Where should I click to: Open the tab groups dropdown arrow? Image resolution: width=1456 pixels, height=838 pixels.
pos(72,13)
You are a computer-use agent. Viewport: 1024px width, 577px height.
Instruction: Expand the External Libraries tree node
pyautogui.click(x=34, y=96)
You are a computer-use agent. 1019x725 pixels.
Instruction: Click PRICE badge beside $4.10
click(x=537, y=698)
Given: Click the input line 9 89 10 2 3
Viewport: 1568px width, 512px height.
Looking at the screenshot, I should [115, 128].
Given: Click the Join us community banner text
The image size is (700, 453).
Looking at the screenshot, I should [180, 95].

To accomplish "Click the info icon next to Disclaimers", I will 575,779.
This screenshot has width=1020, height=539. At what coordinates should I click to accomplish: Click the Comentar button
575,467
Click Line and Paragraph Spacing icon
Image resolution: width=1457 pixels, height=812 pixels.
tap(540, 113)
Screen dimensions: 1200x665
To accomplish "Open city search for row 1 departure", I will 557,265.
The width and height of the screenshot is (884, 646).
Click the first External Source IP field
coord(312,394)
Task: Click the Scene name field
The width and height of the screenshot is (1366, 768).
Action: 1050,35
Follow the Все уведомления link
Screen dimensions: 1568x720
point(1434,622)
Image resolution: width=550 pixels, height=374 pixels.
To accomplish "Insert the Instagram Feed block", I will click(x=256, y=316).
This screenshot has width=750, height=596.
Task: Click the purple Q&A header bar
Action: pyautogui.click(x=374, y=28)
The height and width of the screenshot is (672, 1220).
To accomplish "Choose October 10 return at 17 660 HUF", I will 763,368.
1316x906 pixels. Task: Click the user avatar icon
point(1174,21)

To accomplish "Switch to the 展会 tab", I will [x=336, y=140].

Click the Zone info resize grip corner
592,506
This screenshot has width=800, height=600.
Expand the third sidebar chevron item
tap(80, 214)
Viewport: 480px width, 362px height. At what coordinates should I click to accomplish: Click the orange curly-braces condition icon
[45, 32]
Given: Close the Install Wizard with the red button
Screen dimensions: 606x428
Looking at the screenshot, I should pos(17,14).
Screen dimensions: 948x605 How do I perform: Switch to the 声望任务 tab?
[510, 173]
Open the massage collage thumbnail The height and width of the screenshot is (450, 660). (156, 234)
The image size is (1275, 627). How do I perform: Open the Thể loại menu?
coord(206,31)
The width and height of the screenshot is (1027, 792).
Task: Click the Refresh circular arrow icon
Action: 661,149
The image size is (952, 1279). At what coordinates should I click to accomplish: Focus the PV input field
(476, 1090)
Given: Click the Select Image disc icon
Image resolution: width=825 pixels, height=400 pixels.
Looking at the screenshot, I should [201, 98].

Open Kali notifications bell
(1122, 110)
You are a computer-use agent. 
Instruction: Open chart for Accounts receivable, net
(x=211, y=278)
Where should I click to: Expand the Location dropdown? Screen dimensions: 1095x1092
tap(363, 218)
━━━━━━━━━━━━━━━━
**ASSIGNMENT:** The records above are to be printed in full, exactly as they appear.

**SOLVED EXERCISE:**
Where should I click to: Open the tab groups dropdown arrow? Image resolution: width=1456 pixels, height=838 pixels.
pos(72,13)
You are a computer-use agent. Viewport: 1024px width, 577px height.
Instruction: Expand the External Libraries tree node
pyautogui.click(x=34, y=96)
You are a computer-use agent. 1019x725 pixels.
Instruction: Click PRICE badge beside $4.10
click(x=537, y=698)
Given: Click the input line 9 89 10 2 3
Viewport: 1568px width, 512px height.
Looking at the screenshot, I should [115, 128].
Given: Click the Join us community banner text
The image size is (700, 453).
Looking at the screenshot, I should [180, 95].

To accomplish "Click the info icon next to Disclaimers", I will 575,779.
This screenshot has width=1020, height=539. At what coordinates should I click to accomplish: Click the Comentar button
575,467
Click Line and Paragraph Spacing icon
Image resolution: width=1457 pixels, height=812 pixels.
tap(540, 113)
Screen dimensions: 1200x665
To accomplish "Open city search for row 1 departure", I will 557,265.
The width and height of the screenshot is (884, 646).
Click the first External Source IP field
coord(312,394)
Task: Click the Scene name field
The width and height of the screenshot is (1366, 768).
Action: 1050,35
Follow the Все уведомления link
Screen dimensions: 1568x720
point(1434,622)
Image resolution: width=550 pixels, height=374 pixels.
To accomplish "Insert the Instagram Feed block", I will click(x=256, y=316).
This screenshot has width=750, height=596.
Task: Click the purple Q&A header bar
Action: pyautogui.click(x=374, y=28)
The height and width of the screenshot is (672, 1220).
To accomplish "Choose October 10 return at 17 660 HUF", I will 763,368.
1316x906 pixels. Task: Click the user avatar icon
point(1174,21)

To accomplish "Switch to the 展会 tab", I will [x=336, y=140].

Click the Zone info resize grip corner
592,506
This screenshot has width=800, height=600.
Expand the third sidebar chevron item
tap(80, 214)
Viewport: 480px width, 362px height. At what coordinates should I click to accomplish: Click the orange curly-braces condition icon
[45, 32]
Given: Close the Install Wizard with the red button
Screen dimensions: 606x428
Looking at the screenshot, I should pos(17,14).
Screen dimensions: 948x605 How do I perform: Switch to the 声望任务 tab?
[510, 173]
Open the massage collage thumbnail The height and width of the screenshot is (450, 660). (156, 234)
The image size is (1275, 627). How do I perform: Open the Thể loại menu?
coord(206,31)
The width and height of the screenshot is (1027, 792).
Task: Click the Refresh circular arrow icon
Action: 661,149
The image size is (952, 1279). At what coordinates should I click to accomplish: Focus the PV input field
(476, 1090)
Given: Click the Select Image disc icon
Image resolution: width=825 pixels, height=400 pixels.
Looking at the screenshot, I should [201, 98].

Open Kali notifications bell
(1122, 110)
You are a computer-use agent. 
Instruction: Open chart for Accounts receivable, net
(x=211, y=278)
Where should I click to: Expand the Location dropdown? Screen dimensions: 1095x1092
tap(363, 218)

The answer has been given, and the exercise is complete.